Press release from the issuing company

MONTREAL -- Domtar Corporation today reported net earnings of $183 million ($4.24 per share) for the third quarter of 2009 compared to net earnings of $48 million ($1.12 per share) for the second quarter of 2009 and net earnings of $43 million ($1.00 per share) for the third quarter of 2008. Sales for the third quarter of 2009 amounted to $1.4 billion. Excluding items(1) listed below, the Company earned $57 million ($1.32 per share(1)) for the third quarter of 2009 compared to a loss of $33 million ($0.76 per share(1)) for the second quarter of 2009 and earnings of $51 million ($1.19 per share(1)) for the third quarter of 2008.

Third quarter 2009 items:
    * Refundable excise tax credit for the production and use of alternative bio fuel mixtures of $159 million ($116 million after tax);
    * Gains on sale of property, plant and equipment of $12 million ($12 million after tax); and
    * Closure and restructuring costs of $4 million ($2 million after tax).

Second quarter 2009 items:
    * Refundable excise tax credit for the production and use of alternative bio fuel mixtures of $131 million ($79 million after tax);
    * Gain on debt repurchase of $9 million ($6 million after tax); and
    * Closure and restructuring costs of $6 million ($4 million after tax).

Third quarter 2008 items:

    * Costs of $10 million ($6 million after tax) related to synergies and integration; and
    * Closure and restructuring costs of $3 million ($2 million after tax).

"All of our businesses posted improved profitability, most notably in pulp which benefited from higher prices, better demand and lower downtime costs due to the restart of our Woodland and Dryden pulp mills.
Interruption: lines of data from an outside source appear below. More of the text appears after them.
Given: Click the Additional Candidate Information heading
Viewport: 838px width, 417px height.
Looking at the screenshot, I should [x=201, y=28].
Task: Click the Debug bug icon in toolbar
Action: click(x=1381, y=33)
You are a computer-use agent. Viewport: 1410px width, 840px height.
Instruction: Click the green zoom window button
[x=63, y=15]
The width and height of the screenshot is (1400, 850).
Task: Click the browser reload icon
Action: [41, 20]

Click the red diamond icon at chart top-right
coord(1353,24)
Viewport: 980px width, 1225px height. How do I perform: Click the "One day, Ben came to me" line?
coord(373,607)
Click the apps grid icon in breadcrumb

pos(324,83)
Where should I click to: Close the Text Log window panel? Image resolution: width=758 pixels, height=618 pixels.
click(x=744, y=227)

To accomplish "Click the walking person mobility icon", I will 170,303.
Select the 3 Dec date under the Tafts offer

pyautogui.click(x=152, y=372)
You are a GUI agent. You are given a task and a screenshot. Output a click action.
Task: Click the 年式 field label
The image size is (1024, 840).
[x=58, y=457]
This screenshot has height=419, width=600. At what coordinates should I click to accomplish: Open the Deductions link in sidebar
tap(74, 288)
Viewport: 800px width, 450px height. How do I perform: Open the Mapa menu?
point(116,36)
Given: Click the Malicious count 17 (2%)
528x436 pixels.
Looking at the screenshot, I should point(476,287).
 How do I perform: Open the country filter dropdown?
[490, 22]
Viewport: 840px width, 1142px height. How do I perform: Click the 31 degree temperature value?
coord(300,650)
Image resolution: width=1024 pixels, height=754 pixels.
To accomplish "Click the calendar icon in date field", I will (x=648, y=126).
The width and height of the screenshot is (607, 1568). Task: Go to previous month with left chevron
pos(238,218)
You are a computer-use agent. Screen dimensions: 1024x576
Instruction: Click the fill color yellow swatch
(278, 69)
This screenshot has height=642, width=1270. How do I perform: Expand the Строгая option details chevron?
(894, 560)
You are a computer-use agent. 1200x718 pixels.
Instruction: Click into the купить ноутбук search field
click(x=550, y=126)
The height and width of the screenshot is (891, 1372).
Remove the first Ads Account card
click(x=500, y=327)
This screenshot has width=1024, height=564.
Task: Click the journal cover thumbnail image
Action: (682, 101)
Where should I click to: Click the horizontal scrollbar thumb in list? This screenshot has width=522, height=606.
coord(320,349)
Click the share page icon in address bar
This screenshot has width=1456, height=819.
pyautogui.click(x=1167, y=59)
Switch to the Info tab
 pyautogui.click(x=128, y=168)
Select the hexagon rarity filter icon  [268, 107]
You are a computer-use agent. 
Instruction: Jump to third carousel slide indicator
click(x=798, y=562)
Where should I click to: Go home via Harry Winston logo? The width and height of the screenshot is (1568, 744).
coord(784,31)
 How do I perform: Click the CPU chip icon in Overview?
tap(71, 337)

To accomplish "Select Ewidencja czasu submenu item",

In our paper business, market conditions improved slightly quarter-over-quarter, as we had better shipments while taking the same level of lack-of-order downtime as in the second quarter," said John D. Williams, President and Chief Executive Officer.

"Our initiatives to reduce working capital and improve procurement spending and the sustained focus of our employees on customers, costs, and cash have contributed to generating a strong free cash flow during the quarter. Operational performance and debt repayment remain our priority. The recently announced closure of fine paper capacity and repurposing of the assets at the Plymouth mill is part of our strategy to balance our supply with customer demand and optimize the use of our assets," added Mr. Williams.

SEGMENT REVIEW
Papers

Operating income before items(1) was $138 million in the third quarter of 2009 compared to operating income before items(1) of $23 million in the second quarter of 2009. Depreciation and amortization totaled $95 million in the third quarter of 2009. When compared to the second quarter of 2009, paper shipments increased 5% while pulp shipments increased 13%. The shipments-to-production ratio for papers was 106% in the third quarter of 2009, compared to 102% in the second quarter of 2009. Paper and pulp inventories were lowered by 57,000 tons and 29,000 metric tons, respectively, at the end of September when compared to end of June levels.

The increase in operating income before items(1) in the third quarter of 2009 was the result of higher paper and pulp shipments, higher average selling prices for pulp, and lower materials costs. These factors were partially offset by lower average selling prices for paper and the impact of an unfavorable exchange rates including hedging.

Paper Merchants
Operating income before items(1) was $2 million in the third quarter of 2009 compared to operating income before items(1) of $2 million in the second quarter of 2009. Depreciation and amortization was $1 million in the third quarter of 2009. Deliveries increased 20% when compared to the second quarter. Higher deliveries and lower costs were offset by lower prices.

Wood
Operating loss before items(1) was $9 million in the third quarter of 2009, compared to operating loss before items(1) of $11 million in the second quarter of 2009. Depreciation and amortization totaled $5 million in the third quarter of 2009. When compared to the second quarter of 2009, lumber shipments increased 13%.

The decrease in operating loss before items(1) in the third quarter of 2009 was primarily the result of higher selling prices and higher shipments. These factors were partially offset by the impact of an unfavorable exchange rate including hedging.

LIQUIDITY AND CAPITAL
Cash flow provided from operating activities amounted to $244 million and free cash flow(1) amounted to $220 million in the third quarter of 2009. Domtar's net debt-to-total capitalization ratio(1) stood at 38% at September 30, 2009 compared to 50% at December 31, 2008. Amounts drawn on the off balance sheet receivables securitization program are unchanged since June 30 and stood at $20 million at the end of September.

Domtar Corporation has been allocated CDN$143 million through the Pulp and Paper Green Transformation Program announced by the Government of Canada. The funds are to be spent on capital projects to improve energy efficiency and environmental performance in our Canadian pulp and paper mills. The investments must be made before the expiration of the program on March 31, 2012, and all projects are subject to the approval of the Government of Canada.

OUTLOOK
For the fourth quarter, we expect lower paper volumes due to the seasonality of our business as well as higher costs due to planned maintenance shutdowns when compared to the third quarter. The strengthening of the Canadian dollar will also negatively impact the profitability of our Canadian mills. However, we expect our Papers segment to benefit from recently announced price increases implemented in the fourth quarter. Inventory levels remain lean and Domtar will continue to balance its production with customer demand.